Frank Weld (Frank Langella) is slowly losing his mind. He also happens to be an ex-con with a criminal past and a propensity for breaking and entering -- the film begins with him breaking into a home, only to realize that it's his own. That one scene perfectly sums up Frank's dilemma as a man whose only hobby is a crime that he can no longer remember.
Frank's son and daughter Madison (Liv Tyler) have taken this road with him many times and are now so tired of the routine that they have little time for him anymore. His son Hunter (James Marsden) gives him a robot companion (Peter Sarsgaard). It is never given a name. It walks like the Honda ASIMO, but -- as fitting its near-future setting -- is more advanced, capable of everything from gardening to picking locks. It's the latter skill that finally charms Frank and gets him to accept the robot, an artificial intelligence that amorally sees any activity Frank enjoys as critical to his rehabilitation.
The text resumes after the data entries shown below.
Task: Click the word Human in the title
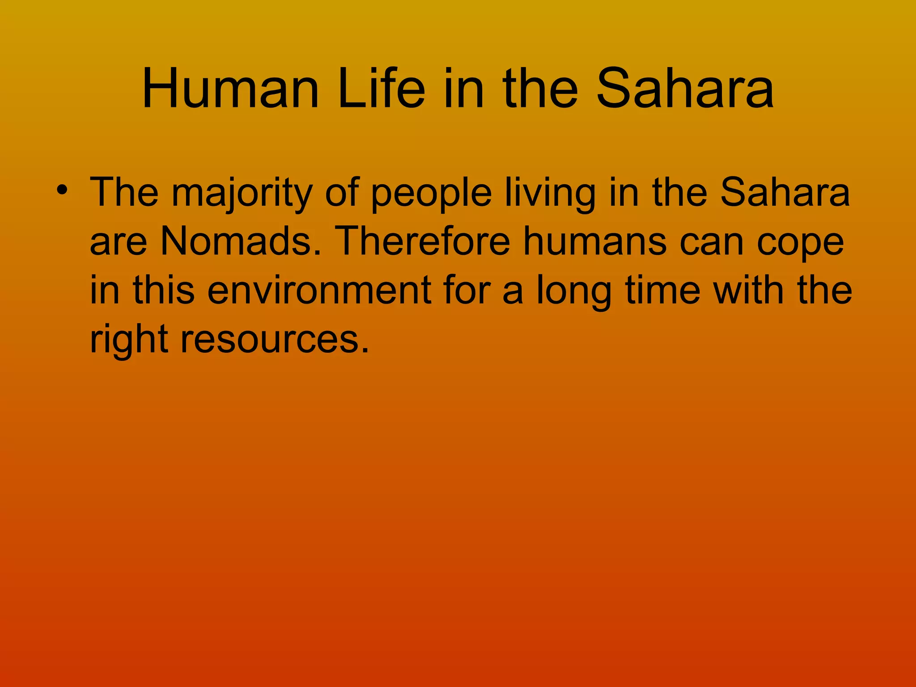pyautogui.click(x=230, y=89)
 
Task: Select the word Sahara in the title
pyautogui.click(x=685, y=89)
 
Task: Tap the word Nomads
pyautogui.click(x=241, y=242)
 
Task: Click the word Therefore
pyautogui.click(x=422, y=242)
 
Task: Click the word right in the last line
pyautogui.click(x=129, y=340)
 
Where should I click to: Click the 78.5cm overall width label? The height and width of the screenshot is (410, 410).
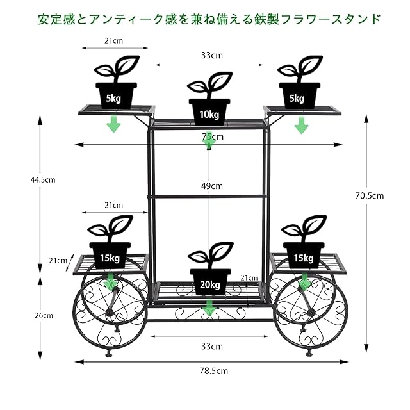coord(213,371)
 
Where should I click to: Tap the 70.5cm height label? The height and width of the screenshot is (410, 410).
coord(370,196)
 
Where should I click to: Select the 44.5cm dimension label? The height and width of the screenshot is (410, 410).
coord(43,180)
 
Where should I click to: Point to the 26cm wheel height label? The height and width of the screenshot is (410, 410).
coord(44,316)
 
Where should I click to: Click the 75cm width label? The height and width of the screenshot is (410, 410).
coord(213,136)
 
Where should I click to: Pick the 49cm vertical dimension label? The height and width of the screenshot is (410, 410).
coord(212,186)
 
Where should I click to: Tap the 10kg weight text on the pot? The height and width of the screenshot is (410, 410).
coord(209,115)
Back to that comic caper. Frank discovers his favorite local library is being replaced by yuppie jerk Jake (Jeremy Strong) more interested in converting documents to digital than reading books, and the symbolic struggle between the physical and the electronic centers on an antique copy of Don Quixote. There's even a maiden in the tale, pretty librarian Jennifer (Susan Sarandon). And so, accompanied by his dutiful companion, our errant knight jousts at windmills for his fair lady.
But the truth is much more prosaic. Frank's reality unravels slowly at first, and then snowballs into a series of lies he's told himself and his children, betrayed by his own faulty memory of who he was and who he hoped he would be.
This is a deceptively complex film that offers no easy answers, even if its ending is a little trite.